Aug 22, 2022 by RugbyPass
Premiership Rugby To Consider Salary Cap Change In Wake Of Worcester Woes

Gallagher Premiership clubs will discuss the possibility of altering the current salary cap restrictions.

In an emergency response to the news that the Worcester Warriors have been handed a winding down notice by HMRC, other premiership clubs could benefit from Worcester's woes, as the club will be set to cut loose some of their top earners.

Reports have suggested that the West Midlands club could go into administration, which would pave the way for players to leave, should the club be unable to pay their wages.

Speaking to the Sunday Times, former Sale Sharks Director of Rugby and current Worcester boss Steve Diamond said, "In the current climate, it is unlikely that a white horse is going to ride into town."

Despite its struggles on and off the pitch, Worcester possesses a number of quality international players, notable British and Irish Lion Duhan van der Merwe and English internationals Ollie Lawrence and Ted Hill.

All three, along with several others, would be significant additions to other Premiership clubs and certainly would have several suitors.

With the new season just over two weeks from kicking off, most clubs are right up toward the upper limit of the salary cap. Therefore, the proposal put forward would be that any Warriors players who are picked up would be exempt from the salary cap.

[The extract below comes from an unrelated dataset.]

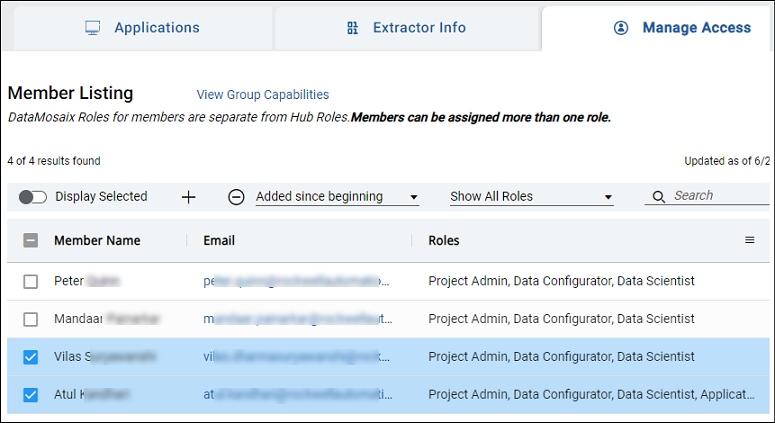This screenshot has width=775, height=423.
Task: Sort by Member Name column header
Action: (97, 241)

Writing in the telegraph, senior rugby writer Charlie Morgan had a source tell him it would be madness to increase the salary cap.

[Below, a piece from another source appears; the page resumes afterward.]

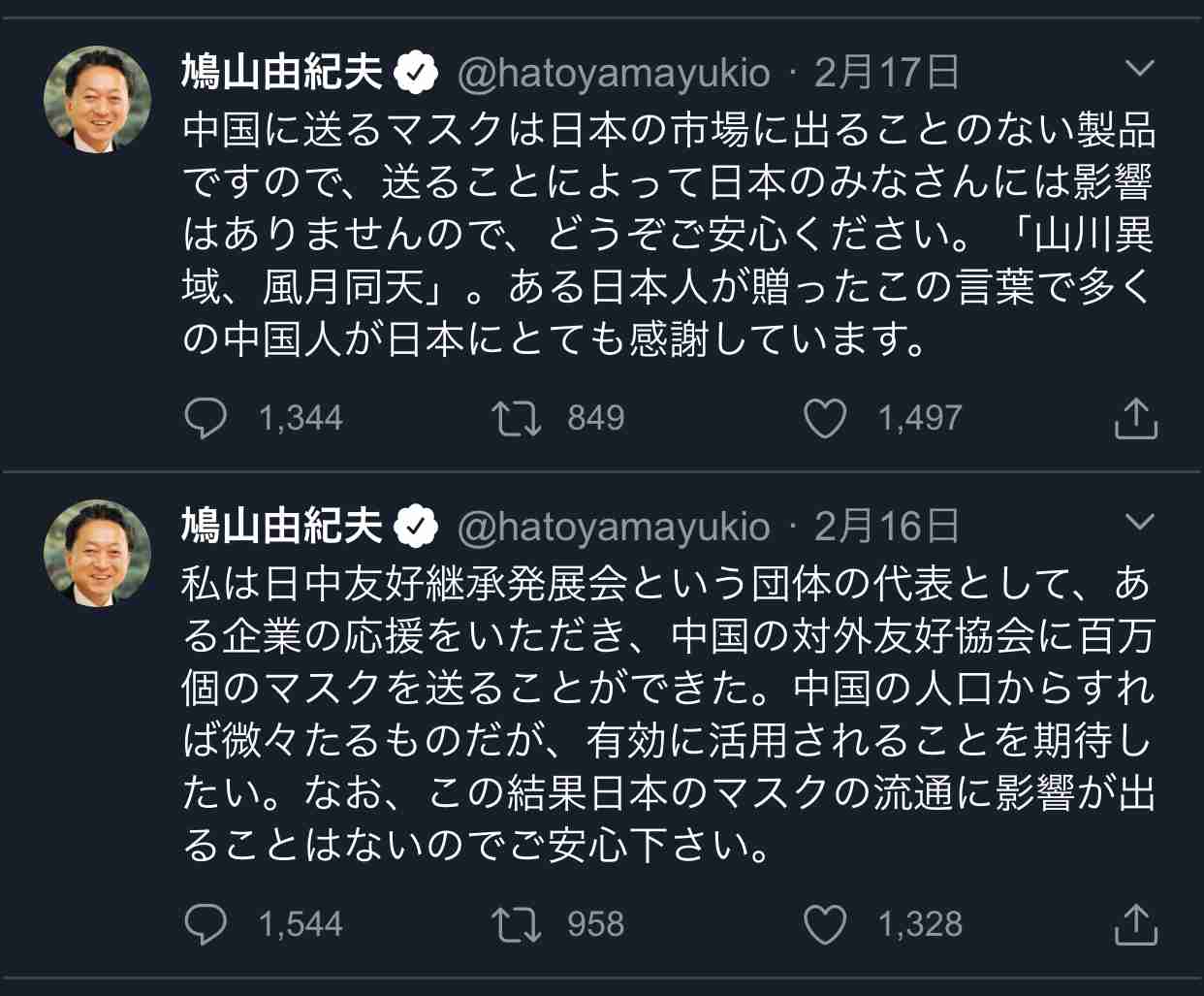Image resolution: width=1204 pixels, height=996 pixels.
Task: View the 958 retweets count
Action: point(595,924)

Behind this statement is the much-discussed financial issues already facing all other clubs, therefore, increasing their spending seems like an illogical and irresponsible step.

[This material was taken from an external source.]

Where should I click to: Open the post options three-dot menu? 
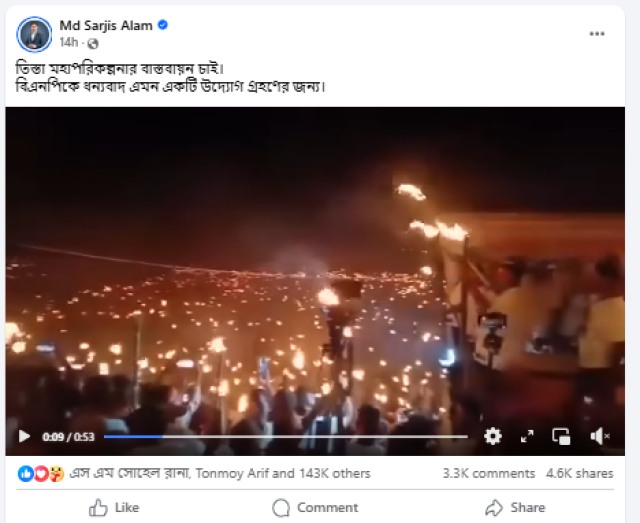(597, 34)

Questions around the integrity of the league surely also would arise, allowing the bigger clubs to have a quick cash grab of top talent to add to their already stacked squads. It would create significant imbalance in the league.

Should the clubs not agree to take on the Worcester players, other options, such as the United Rugby Championship, Major League Rugby, Top14 and Japanese Top League are all viable options.

All four leagues would have their challenges, in particular for the English qualified players who are required to play their club rugby in order to be available for international selection.

It has been reported that England coach Eddie Jones would be given an exception to pick these players for international duty due to the extraordinary circumstances.

Below these leagues would be the potential for the players to compete in the second division Championship competition. 

Leading the way in this department would be Premiership hopefuls the Ealing Trailfinders, who have a track record of signing big-name players.

Turning back toward the discussion of Premiership clubs picking up players, there would need to be a unanimous agreement by all stakeholder clubs for this to come to fruition.

Financially losing a club for the season also would have a knock-on effect of clubs seeing a decrease in revenue due to the loss of a home fixture.

Morgan has reported that clubs could lose between £250,000-£600,000, depending on the attendance figures.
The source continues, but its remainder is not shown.